Köpeklerin eğitimini üstlenen vazifeli Claire Guest, sonuçların “köpeklerin insanların hastalıklarının kokusunu tespit etmekte en muteber biyo-algılayıcı olduklarının yeni bir kanıtı” olduğunu söyledi. Köpekler her 100 Covid hadisesinden 88’ini buldu. Ama öteki yandan hasta olmayan her 100 bireyden 16’sını da gösterdiler.
Münasebetiyle bir uçaktaki 300 yolcudan biri koronavirüs taşıyorsa, köpeklerin bu kişiyi tespit etmesi büyük bir mümkünlük. Ama birebir vakitte hasta olmayan 48 kişiyi daha kazara seçme riskleri var.
Bu da bir kısım hastanın ayırt edilmeyip daha çok sayıda bir kısım insanın da yanlış bir formda virüslü diye ayırılmasına sebep olabilirler.
EK BİR YOL OLARAK KULLANILABİLİR
Aslında muhakkak bir yanılma hissesi laboratuvar testleri için de kelam konusu. Ama köpeklerin bilhassa hasta olmayanı hasta diye seçme oranı, burundan sürüntü alınarak yapılan testlerden daha yüksek.
Bu yüzden deney takımı köpeklerin tek tedbir olarak kullanılmamasını tavsiye ediyor. Lakin köpeklerin klâsik testlerin yanında ek bir tarama fonksiyonu için kullanılabileceğini düşünüyorlar.

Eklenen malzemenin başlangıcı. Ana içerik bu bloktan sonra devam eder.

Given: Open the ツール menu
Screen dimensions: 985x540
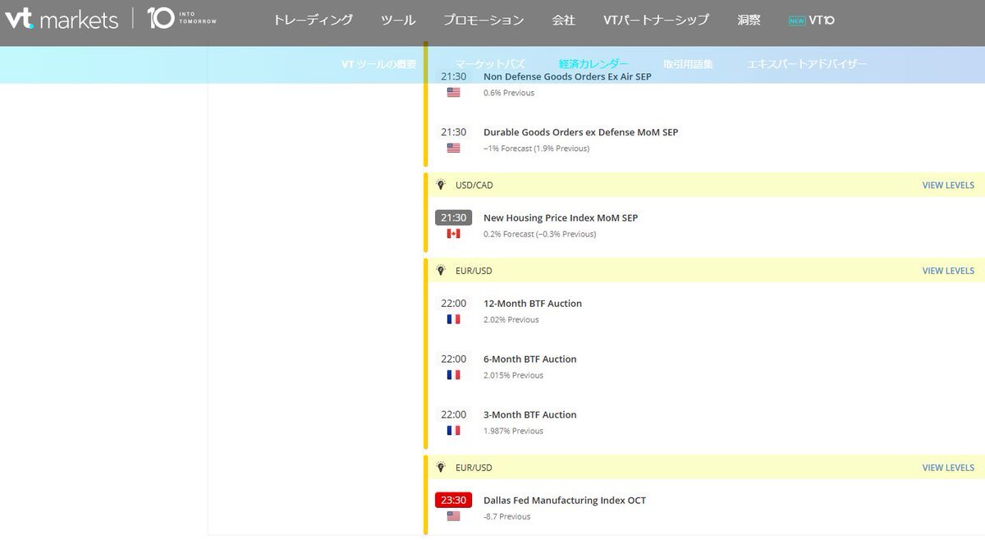Looking at the screenshot, I should pyautogui.click(x=398, y=21).
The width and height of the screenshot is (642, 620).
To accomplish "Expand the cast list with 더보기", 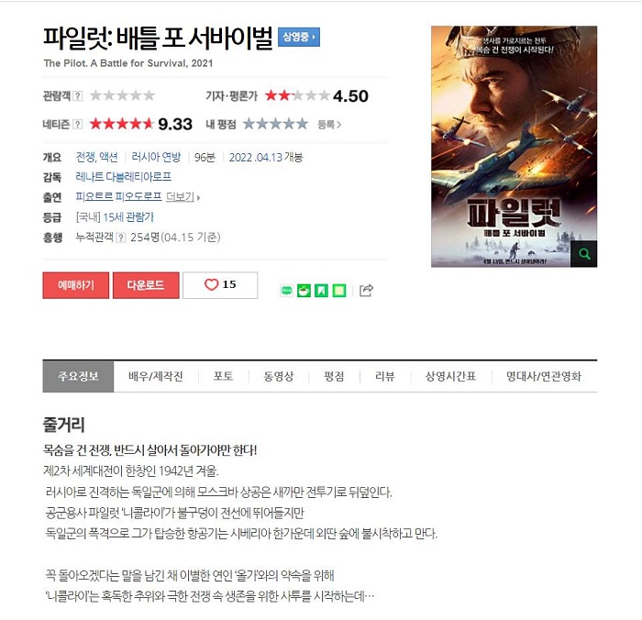I will pos(183,197).

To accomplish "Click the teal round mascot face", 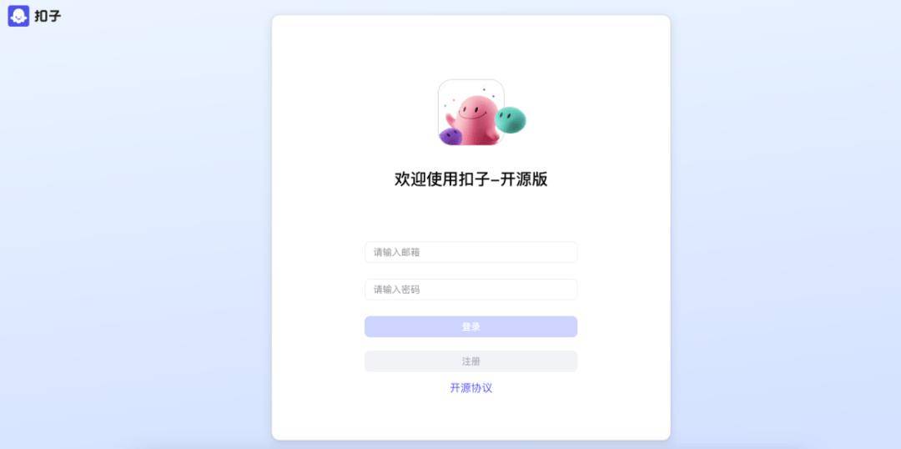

Örneğin köpeklerle tarama yapıldıktan sonra seçilen şahıslara sürüntü testi yapılması metoduyla olayların yüzde 91 oranında tespit edilebileceğini söylüyorlar.
Lakin köpeklerin asıl avantajı hız. En çabuk test bile 15 dakikada sonuç verirken köpekler hastalığın kokusunu birkaç saniyede alabiliyor.
Araştırmacılar iki köpeğin yarım saat içinde 300 kişiyi tarayabildiğini söylüyor. Bu da Londra Hijyen ve Tropik Hastalıklar Okulu’ndan Profesör James Logan’a nazaran köpek kullanmayı, en iyi kitlesel tarama sistemi yapıyor.
Teorik olarak beşerler uçağa biniş sırasında ya da bir aktifliği giriş için kuyruğa girdikleri sırada, köpekler tarafından taramadan geçirilebilir ve köpeklerin işaret ettiği bireylere daha muteber bir prosedür olarak PCR testi yapılabilir.
Bu da bilhassa İngiltere’de otellerde karantinaya girme mecburiliği konan şahısların sayısını hayli azaltabilir. Köpekler ayrıyeten şu anda pek tarama imkanı olmayan kalabalık tren istasyonları üzere yerlerde de kullanılarak salgının yayılmasını engellemede rol oynayabilirler.
Araştırmalar şimdi başlangıç kademesinde hasebiyle bulguların yayınlanmadan evvel diğer bilim insanları tarafından da incelenmesi ve bunun akabinde ikinci kademeye geçilerek, deneylerin giysilerle değil direkt insan kümeleri üzerinde yapılması gerekiyor.